[Study material Boundary: Start]

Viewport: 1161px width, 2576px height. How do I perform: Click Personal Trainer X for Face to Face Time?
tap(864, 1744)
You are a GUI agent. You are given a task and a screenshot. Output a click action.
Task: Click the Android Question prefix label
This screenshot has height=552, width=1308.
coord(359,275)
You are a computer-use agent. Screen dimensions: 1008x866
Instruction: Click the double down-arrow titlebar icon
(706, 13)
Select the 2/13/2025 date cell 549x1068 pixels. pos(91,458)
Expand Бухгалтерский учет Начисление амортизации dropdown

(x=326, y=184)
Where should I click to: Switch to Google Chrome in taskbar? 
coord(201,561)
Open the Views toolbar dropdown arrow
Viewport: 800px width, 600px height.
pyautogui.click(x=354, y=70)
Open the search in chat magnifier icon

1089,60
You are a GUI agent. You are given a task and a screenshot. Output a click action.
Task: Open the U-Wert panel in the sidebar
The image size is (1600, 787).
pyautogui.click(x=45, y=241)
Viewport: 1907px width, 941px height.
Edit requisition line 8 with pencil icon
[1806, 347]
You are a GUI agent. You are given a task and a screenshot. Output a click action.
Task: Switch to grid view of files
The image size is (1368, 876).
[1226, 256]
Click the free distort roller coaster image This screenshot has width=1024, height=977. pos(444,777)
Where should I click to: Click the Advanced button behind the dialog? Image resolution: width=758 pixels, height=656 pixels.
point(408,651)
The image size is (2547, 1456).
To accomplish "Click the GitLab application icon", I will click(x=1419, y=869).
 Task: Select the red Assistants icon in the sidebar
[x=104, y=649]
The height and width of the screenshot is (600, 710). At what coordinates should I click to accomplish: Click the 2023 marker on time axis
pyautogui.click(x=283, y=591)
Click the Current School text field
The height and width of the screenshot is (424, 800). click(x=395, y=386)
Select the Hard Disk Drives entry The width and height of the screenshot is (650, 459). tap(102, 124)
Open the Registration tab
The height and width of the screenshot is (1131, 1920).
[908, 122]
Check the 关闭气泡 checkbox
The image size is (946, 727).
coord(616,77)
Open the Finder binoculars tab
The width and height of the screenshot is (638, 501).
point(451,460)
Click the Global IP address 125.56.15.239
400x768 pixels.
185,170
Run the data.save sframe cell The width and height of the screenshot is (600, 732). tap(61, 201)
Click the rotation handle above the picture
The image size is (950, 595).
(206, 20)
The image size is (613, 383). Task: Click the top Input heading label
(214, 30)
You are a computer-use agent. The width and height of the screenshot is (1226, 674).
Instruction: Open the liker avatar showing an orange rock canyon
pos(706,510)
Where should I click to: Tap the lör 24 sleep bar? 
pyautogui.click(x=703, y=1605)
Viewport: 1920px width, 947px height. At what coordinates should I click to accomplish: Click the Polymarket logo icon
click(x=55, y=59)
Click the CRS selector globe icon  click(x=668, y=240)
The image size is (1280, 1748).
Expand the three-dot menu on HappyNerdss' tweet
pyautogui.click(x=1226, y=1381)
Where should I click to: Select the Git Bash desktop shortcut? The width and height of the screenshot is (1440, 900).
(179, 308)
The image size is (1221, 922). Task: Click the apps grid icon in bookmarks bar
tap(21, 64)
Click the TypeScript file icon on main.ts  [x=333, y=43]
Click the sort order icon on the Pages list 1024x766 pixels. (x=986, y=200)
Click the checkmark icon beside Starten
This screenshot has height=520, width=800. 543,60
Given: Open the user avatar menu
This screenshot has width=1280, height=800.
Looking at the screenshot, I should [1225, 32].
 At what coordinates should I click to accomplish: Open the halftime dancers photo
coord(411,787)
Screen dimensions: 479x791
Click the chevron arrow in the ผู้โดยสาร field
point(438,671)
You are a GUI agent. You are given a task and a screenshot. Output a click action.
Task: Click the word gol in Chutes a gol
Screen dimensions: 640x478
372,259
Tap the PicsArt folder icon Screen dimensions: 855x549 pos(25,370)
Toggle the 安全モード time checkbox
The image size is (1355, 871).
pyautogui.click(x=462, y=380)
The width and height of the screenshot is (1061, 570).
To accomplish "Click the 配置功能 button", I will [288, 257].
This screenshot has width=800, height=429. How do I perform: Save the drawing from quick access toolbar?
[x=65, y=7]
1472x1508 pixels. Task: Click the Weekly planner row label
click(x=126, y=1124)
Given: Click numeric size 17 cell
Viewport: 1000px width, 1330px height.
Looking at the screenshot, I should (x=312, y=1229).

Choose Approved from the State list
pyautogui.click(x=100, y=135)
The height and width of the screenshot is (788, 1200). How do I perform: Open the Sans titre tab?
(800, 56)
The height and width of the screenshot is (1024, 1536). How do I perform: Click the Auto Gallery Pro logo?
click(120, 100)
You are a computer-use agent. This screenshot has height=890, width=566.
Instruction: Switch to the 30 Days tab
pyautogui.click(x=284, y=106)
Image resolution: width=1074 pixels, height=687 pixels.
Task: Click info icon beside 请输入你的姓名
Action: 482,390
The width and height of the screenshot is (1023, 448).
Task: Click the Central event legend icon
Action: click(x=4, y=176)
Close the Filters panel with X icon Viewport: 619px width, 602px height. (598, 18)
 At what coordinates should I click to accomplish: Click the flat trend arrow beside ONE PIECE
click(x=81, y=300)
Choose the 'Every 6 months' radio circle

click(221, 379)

[Study material Boundary: End]

▶ _Problem_:
Your answer should be the exact lines above from the one with "At what coordinates should I click to accomplish: Open" through the one with "Tap the PicsArt", both included, and nothing besides.

▶ _Exercise output_:
 At what coordinates should I click to accomplish: Open the halftime dancers photo
coord(411,787)
Screen dimensions: 479x791
Click the chevron arrow in the ผู้โดยสาร field
point(438,671)
You are a GUI agent. You are given a task and a screenshot. Output a click action.
Task: Click the word gol in Chutes a gol
Screen dimensions: 640x478
372,259
Tap the PicsArt folder icon Screen dimensions: 855x549 pos(25,370)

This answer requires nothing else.